Very large orgs sometimes face sharing performance issues — save times slow, queries timeout. Mitigations:

  • Flatten role hierarchies. Deep hierarchies compute more shares.
  • Group-based sharing over per-user sharing.
  • Disable “Grant Access Using Hierarchies” on custom objects where it’s not needed.
  • Skinny tables for reporting workloads.

Engage Salesforce architecture support for orgs exceeding single-object row counts of 50M+ with complex sharing.

Frequently Asked Questions

Does OWD affect admin access?

Admins typically have “Modify All Data” or “View All Data” permissions that bypass OWD. For sensitive data, scope these permissions carefully.

What’s the difference between “Role and Subordinates” and “Role and Subordinates Internal”?

Internal excludes partner/customer portal users; regular includes them. Almost always use Internal for internal sharing.

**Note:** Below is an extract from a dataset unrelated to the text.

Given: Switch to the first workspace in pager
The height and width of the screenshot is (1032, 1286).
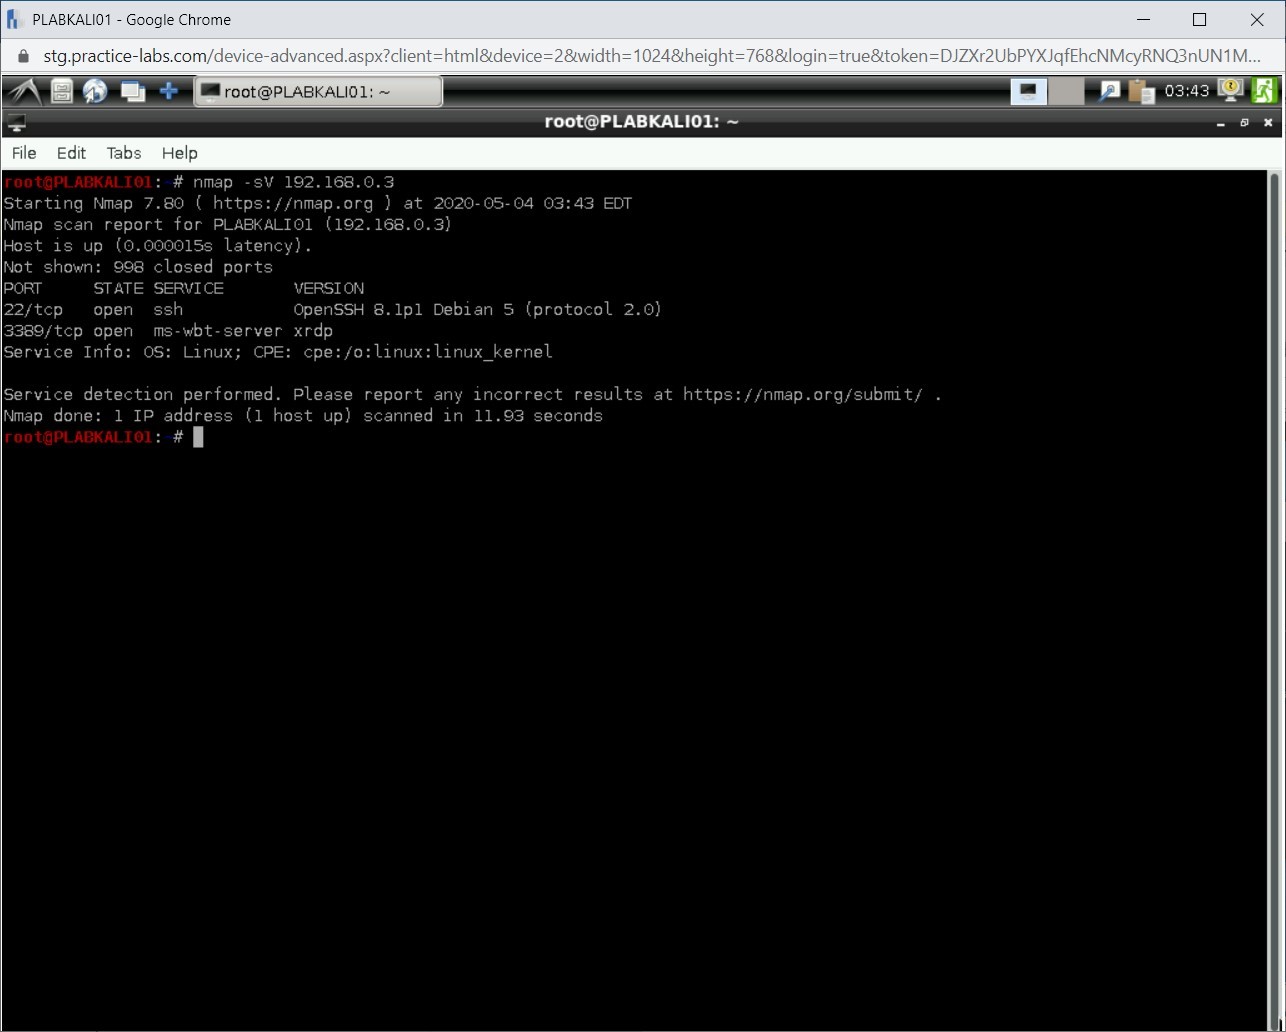Looking at the screenshot, I should click(x=1028, y=92).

Can I share with a Community user?

Yes — with high-volume customer community users you need “sharing set” patterns instead of standard sharing rules. Regular sharing works for standard community user types.

Is there a way to see all a user’s visible records?

Run a report as the user. Use the “Log in as” admin feature (requires permission) to see their UI. No single consolidated “all visible records” view exists.